-------- DATA FOR THIS EXERCISE --------
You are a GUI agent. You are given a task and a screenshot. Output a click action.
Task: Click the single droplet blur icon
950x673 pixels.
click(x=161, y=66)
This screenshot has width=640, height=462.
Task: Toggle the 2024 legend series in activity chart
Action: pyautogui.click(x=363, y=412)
--------
Type the whole listing again, unaltered.

• TASK SOLUTION:
You are a GUI agent. You are given a task and a screenshot. Output a click action.
Task: Click the single droplet blur icon
950x673 pixels.
click(x=161, y=66)
This screenshot has width=640, height=462.
Task: Toggle the 2024 legend series in activity chart
Action: pyautogui.click(x=363, y=412)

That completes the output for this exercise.